***** DATASET ROWS

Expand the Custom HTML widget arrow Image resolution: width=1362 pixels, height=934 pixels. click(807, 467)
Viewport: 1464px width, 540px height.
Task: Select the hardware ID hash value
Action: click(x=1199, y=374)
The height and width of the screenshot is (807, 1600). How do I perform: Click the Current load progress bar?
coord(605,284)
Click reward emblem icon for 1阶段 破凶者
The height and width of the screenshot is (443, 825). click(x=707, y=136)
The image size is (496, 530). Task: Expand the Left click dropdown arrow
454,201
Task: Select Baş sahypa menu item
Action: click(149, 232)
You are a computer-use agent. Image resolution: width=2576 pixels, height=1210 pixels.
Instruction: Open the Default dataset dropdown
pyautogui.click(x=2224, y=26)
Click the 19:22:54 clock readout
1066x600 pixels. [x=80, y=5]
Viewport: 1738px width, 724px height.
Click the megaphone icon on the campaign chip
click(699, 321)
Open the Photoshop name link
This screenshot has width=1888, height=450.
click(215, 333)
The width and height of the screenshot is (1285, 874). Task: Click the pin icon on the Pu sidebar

**********

» **SET EXERCISE**
Extract all of the lines above and copy each one out without changing anything.

» **RESULT FOR THIS TASK**
Expand the Custom HTML widget arrow Image resolution: width=1362 pixels, height=934 pixels. click(807, 467)
Viewport: 1464px width, 540px height.
Task: Select the hardware ID hash value
Action: click(x=1199, y=374)
The height and width of the screenshot is (807, 1600). How do I perform: Click the Current load progress bar?
coord(605,284)
Click reward emblem icon for 1阶段 破凶者
The height and width of the screenshot is (443, 825). click(x=707, y=136)
The image size is (496, 530). Task: Expand the Left click dropdown arrow
454,201
Task: Select Baş sahypa menu item
Action: click(149, 232)
You are a computer-use agent. Image resolution: width=2576 pixels, height=1210 pixels.
Instruction: Open the Default dataset dropdown
pyautogui.click(x=2224, y=26)
Click the 19:22:54 clock readout
1066x600 pixels. [x=80, y=5]
Viewport: 1738px width, 724px height.
Click the megaphone icon on the campaign chip
click(699, 321)
Open the Photoshop name link
This screenshot has width=1888, height=450.
click(215, 333)
The width and height of the screenshot is (1285, 874). Task: Click the pin icon on the Pu sidebar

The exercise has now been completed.